# Общий раздел > Форум свободного общения > Поздравления >  С днём рождения, наш любимый Сергей Саныч!!!

## Irina

*Поздравляем  с днём рождения тебя!!!
Будь всегда счастливым, здоровым и любимым!!!*

----------


## Vanya

поздравляю, Саныч! сёня наливаешь

----------


## SDS

Поздравляю и искренне желаю пока молодой - валить из этого колхоза
При внешнем долге в 30млрд.$ - белорусам придётся лет 50 его отрабатывать...
 (история конечно тёмная, не зря Сидорский портфель сдал)

----------


## Justin

В день прекрасный, день весенний
Поздравляю с днем рожденья!
Пусть тебе со всех сторон
Принесут цветов миллион!

С днем рождения!!!!!))))

----------


## vova230

Саныч, поздравляю с праздником.
===
■ ЗАДАНИЕ A ■
Отредактируйте все записи о расположении слов и элементов ниже: замените «Expand» на «Open», а остальное оставьте без изменений. Изображения в ответ не включайте.

[Записи о расположении слов и элементов]
===
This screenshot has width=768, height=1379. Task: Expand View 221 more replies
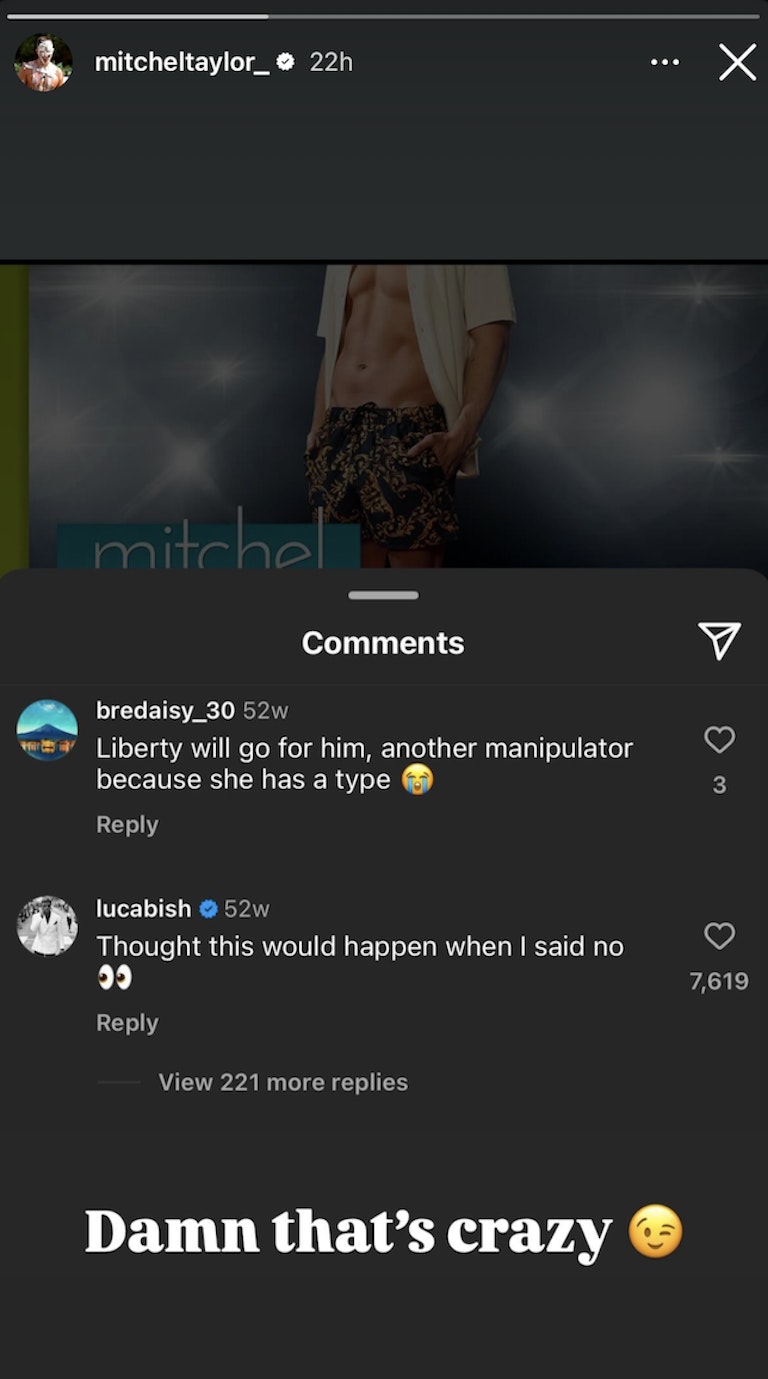(x=283, y=1082)
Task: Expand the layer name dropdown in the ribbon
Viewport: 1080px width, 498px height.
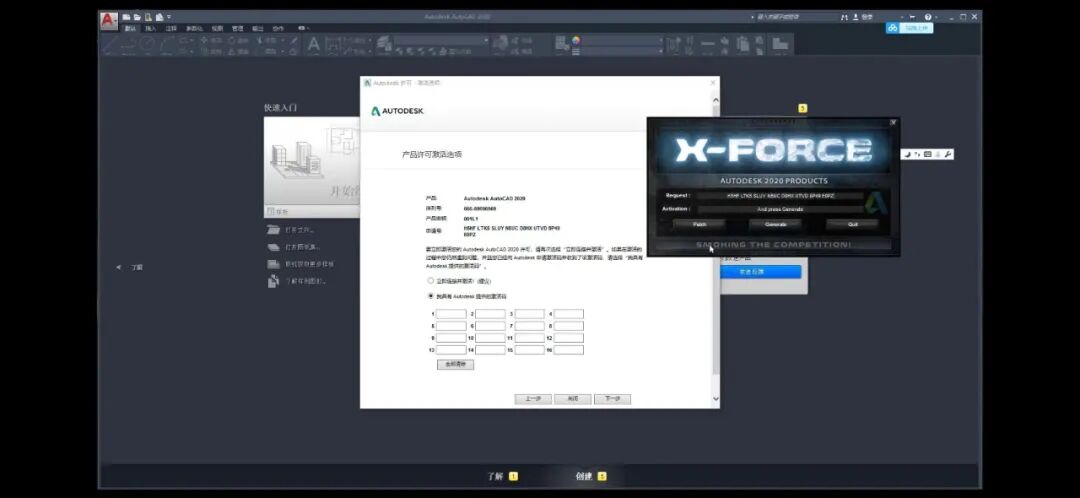Action: tap(440, 41)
===
■ ЗАДАНИЕ B ■
Выведите полностью и без изменений ветку с поздравлениями Сергея Саныча с днём рождения.

■ РЕШЕНИЕ ЗАДАНИЯ A ■
This screenshot has width=768, height=1379. Task: Open View 221 more replies
(x=283, y=1082)
Task: Open the layer name dropdown in the ribbon
Viewport: 1080px width, 498px height.
Action: tap(440, 41)

■ РЕШЕНИЕ ЗАДАНИЯ B ■
# Общий раздел > Форум свободного общения > Поздравления >  С днём рождения, наш любимый Сергей Саныч!!!

## Irina

*Поздравляем  с днём рождения тебя!!!
Будь всегда счастливым, здоровым и любимым!!!*

----------


## Vanya

поздравляю, Саныч! сёня наливаешь

----------


## SDS

Поздравляю и искренне желаю пока молодой - валить из этого колхоза
При внешнем долге в 30млрд.$ - белорусам придётся лет 50 его отрабатывать...
 (история конечно тёмная, не зря Сидорский портфель сдал)

----------


## Justin

В день прекрасный, день весенний
Поздравляю с днем рожденья!
Пусть тебе со всех сторон
Принесут цветов миллион!

С днем рождения!!!!!))))

----------


## vova230

Саныч, поздравляю с праздником.